'Smart siphons' operated by smartphone could get irrigated crop growers out of a tight squeeze when faced with a labour shortage.
That was the message from Smart Syphon managing director Gavin Kelly at the recent MacIntyre Valley Cotton field day.
Mr Kelly said automated siphons would become increasingly valuable as the industry continued to grapple with a shortage of workers.
"[The payback comes] when you've got a bunch of water and you've got a COVID situation and you can't irrigate," Mr Kelly said.
"So now you've got the capacity to grow a crop without the need to muster a heap of local backpackers to run hand siphons.
"It gives you the capacity to essentially grow crops with water that you have available without the constraint of labour."
Smart Syphons are connected to a 90mm diameter pipe through the bank with a rotating arm and riser fitted.
The number of siphons operating at once is limited by the length of cable and the stretch from the rotational friction.
The maximum number per gang is about 150 at this stage.
Each gang is turned on by rotating the arm from a vertical to horizontal position.
Flow rates can be adjusted through inserting reducers into the riser and by adjusting the head height.

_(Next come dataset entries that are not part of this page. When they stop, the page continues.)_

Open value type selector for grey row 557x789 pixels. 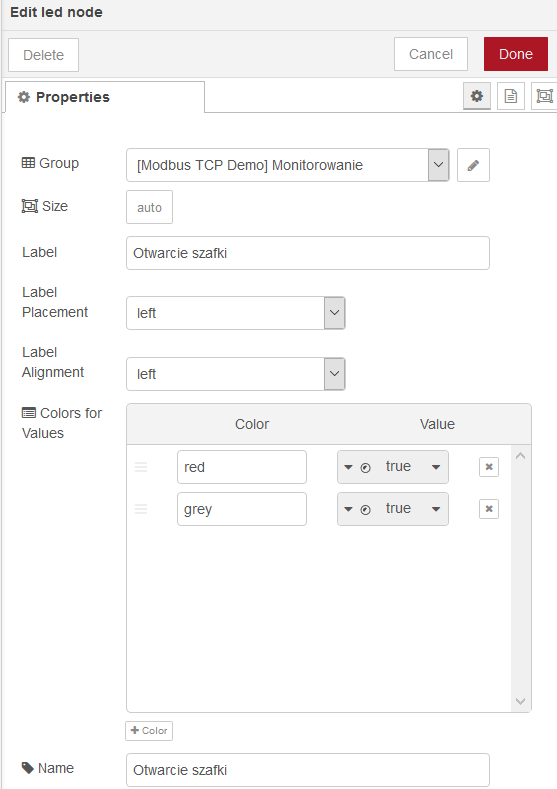point(357,509)
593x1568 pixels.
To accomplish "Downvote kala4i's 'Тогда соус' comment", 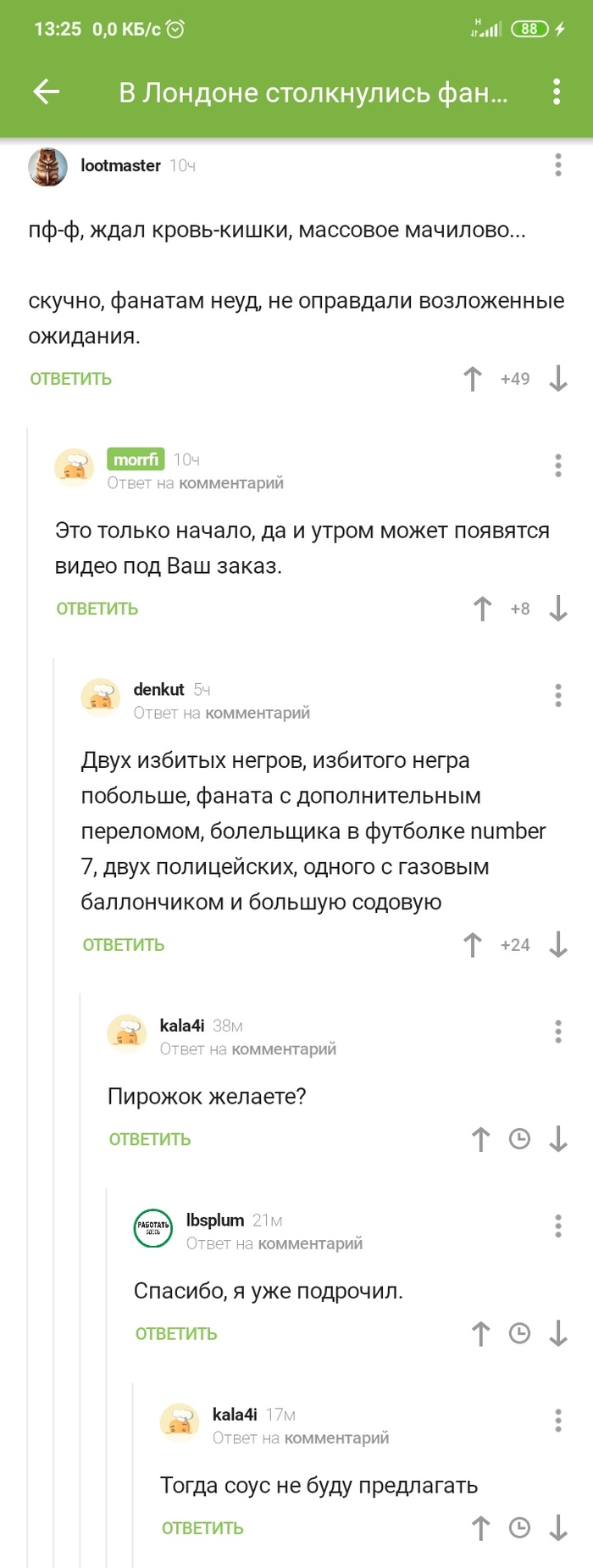I will pyautogui.click(x=557, y=1528).
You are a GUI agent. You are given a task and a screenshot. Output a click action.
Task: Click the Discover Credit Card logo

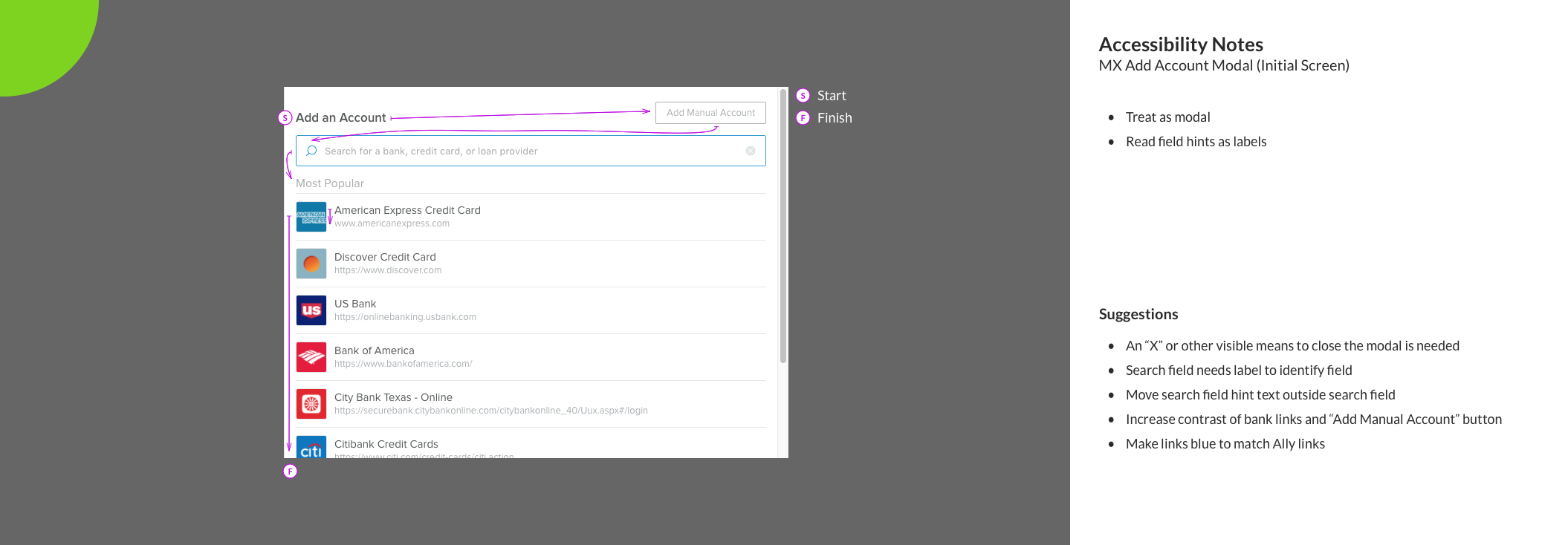[x=311, y=264]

Each of the siphon gangs can be started and stopped either with the push of a button at the controller or via an app on a mobile phone.

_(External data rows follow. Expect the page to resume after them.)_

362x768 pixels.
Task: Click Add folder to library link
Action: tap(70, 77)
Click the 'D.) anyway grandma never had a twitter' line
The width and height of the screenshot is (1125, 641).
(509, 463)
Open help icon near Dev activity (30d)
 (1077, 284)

While a full automated overhaul appealed to some growers, Mr Kelly said he understood not every grower wanted to change all of their infrastructure.
"Let's say you don't want to redevelop your farm - you just want to go with the existing setup that you've got - this is definitely one of the options that you can consider," he said.
Recently, Smart Syphons inked a deal with major ag retailer Nutrien Ag Solutions to help boost its market reach.
Mr Kelly said the company had been trialling the system for over five years, had begun manufacturing, and this was the next step.
"We've teamed up with Nutrien to get this out into the marketplace and talk to growers about the transition from hand siphons to potentially automating their systems," Mr Kelly said.